Delvin Williams Jr. (born April 17, 1951), is an American former professional football player who was a running back in the National Football League (NFL). He was selected by the San Francisco 49ers in the second round of the 1974 NFL draft. A 6'0", 197-lb. running back from the University of Kansas, Williams played for the 49ers, Miami Dolphins, and Green Bay Packers in eight NFL seasons from 1974 to 1981. A two-time Pro Bowl selection in 1976 and 1978, Williams rushed for over 1,200 yards in both those seasons.

==NFL career statistics==

Legend
|  | Led the league |
| Bold | Career high |

===Regular season===

| Year | Team | Games |  | Rushing |  |  |  |  | Receiving |  |  |  |  |
| GP | GS | Att | Yds | Avg | Lng | TD | Rec | Yds | Avg | Lng | TD |
| 1974 | SFO | 13 | 0 | 36 | 201 | 5.6 | 71 | 3 | 1 | 9 | 9.0 | 9 | 0 |
| 1975 | SFO | 14 | 12 | 117 | 631 | 5.4 | 52 | 3 | 34 | 370 | 10.9 | 30 | 1 |
| 1976 | SFO | 13 | 13 | 248 | 1,203 | 4.9 | 80 | 7 | 27 | 283 | 10.5 | 85 | 2 |
| 1977 | SFO | 14 | 14 | 268 | 931 | 3.5 | 40 | 7 | 20 | 179 | 9.0 | 17 | 2 |
| 1978 | MIA | 16 | 15 | 272 | 1,258 | 4.6 | 58 | 8 | 18 | 192 | 10.7 | 42 | 0 |
| 1979 | MIA | 14 | 13 | 184 | 703 | 3.8 | 39 | 3 | 21 | 175 | 8.3 | 38 | 1 |
| 1980 | MIA | 15 | 10 | 187 | 671 | 3.6 | 65 | 2 | 31 | 207 | 6.7 | 19 | 0 |
| 1981 | GNB | 1 | 0 | 0 | 0 | 0.0 | 0 | 0 | 0 | 0 | 0.0 | 0 | 0 |
|  |  | 100 | 77 | 1,312 | 5,598 | 4.3 | 80 | 33 | 152 | 1,415 | 9.3 | 85 | 6 |

===Playoffs===

| Year | Team | Games |  | Rushing |  |  |  |  | Receiving |  |  |  |  |
| GP | GS | Att | Yds | Avg | Lng | TD | Rec | Yds | Avg | Lng | TD |
| 1978 | MIA | 1 | 1 | 13 | 41 | 3.2 | 9 | 0 | 1 | 8 | 8.0 | 8 | 0 |
| 1979 | MIA | 1 | 1 | 8 | 1 | 0.1 | 3 | 0 | 6 | 26 | 4.3 | 6 | 0 |
|  |  | 2 | 2 | 21 | 42 | 2.0 | 9 | 0 | 7 | 34 | 4.9 | 8 | 0 |

==Work with Nancy Reagan==
Shortly after retiring, Williams began a years-long collaboration with Nancy Reagan on her signature project to prevent teens from doing drugs called "Just Say No". Williams focused on providing advice to youth on preventing drug use.
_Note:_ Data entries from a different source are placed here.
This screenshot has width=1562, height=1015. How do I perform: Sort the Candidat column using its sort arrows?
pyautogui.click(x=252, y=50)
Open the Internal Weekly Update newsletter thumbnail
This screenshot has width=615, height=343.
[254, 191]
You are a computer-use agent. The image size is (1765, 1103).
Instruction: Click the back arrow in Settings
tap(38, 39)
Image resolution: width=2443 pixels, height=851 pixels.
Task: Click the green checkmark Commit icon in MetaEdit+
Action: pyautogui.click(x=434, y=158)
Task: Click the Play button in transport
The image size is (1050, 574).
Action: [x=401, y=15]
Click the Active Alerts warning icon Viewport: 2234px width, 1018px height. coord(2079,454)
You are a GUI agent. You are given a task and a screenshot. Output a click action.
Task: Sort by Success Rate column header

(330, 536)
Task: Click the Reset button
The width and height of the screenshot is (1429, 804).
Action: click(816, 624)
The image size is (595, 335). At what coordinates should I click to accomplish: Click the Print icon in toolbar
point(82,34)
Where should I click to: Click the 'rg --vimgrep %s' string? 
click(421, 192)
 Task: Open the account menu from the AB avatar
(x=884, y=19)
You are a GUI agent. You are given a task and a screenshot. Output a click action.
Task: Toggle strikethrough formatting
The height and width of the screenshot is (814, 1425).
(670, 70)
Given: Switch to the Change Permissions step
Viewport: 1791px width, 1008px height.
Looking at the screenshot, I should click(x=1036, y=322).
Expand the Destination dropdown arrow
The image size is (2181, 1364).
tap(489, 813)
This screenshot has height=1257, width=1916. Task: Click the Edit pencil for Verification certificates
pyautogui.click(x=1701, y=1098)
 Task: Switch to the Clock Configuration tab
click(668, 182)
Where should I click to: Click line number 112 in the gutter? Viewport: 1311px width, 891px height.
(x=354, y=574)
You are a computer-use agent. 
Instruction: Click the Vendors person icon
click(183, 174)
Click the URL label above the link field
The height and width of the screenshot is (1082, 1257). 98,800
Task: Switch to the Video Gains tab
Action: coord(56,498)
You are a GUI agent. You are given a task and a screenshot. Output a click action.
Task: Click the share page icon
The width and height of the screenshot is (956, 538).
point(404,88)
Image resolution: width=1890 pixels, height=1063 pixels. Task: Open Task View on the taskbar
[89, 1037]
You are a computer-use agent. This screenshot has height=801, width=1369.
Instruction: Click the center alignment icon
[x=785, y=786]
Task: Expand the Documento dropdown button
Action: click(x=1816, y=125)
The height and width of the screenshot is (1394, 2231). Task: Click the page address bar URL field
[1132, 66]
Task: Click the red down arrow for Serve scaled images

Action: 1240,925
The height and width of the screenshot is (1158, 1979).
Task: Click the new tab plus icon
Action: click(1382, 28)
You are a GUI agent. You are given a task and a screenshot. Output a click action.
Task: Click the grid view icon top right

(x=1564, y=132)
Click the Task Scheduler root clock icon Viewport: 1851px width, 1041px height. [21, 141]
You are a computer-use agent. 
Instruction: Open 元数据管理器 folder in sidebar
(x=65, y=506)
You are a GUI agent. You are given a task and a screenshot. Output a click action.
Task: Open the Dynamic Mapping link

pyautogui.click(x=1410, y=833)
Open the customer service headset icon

In this capacity, he made many presentations with Mrs. Reagan.

==Post-football career==
On March 10, 2015, Williams launched a global internet sports radio show, LIFE AFTER FOOTBALL on MJWJ Global Radio Network. The one-hour talk show airs every Tuesday at 7:00 PM/CST, broadcasting live from Houston, Texas. It will explore a wide range of topics related to football focused on the athlete often unprepared for life after the sport. LIFE AFTER FOOTBALL will tackle a new topic each week and provide an open format for retired football players to voice opinions. The program offers a unique approach and perspective from a retired players point of view.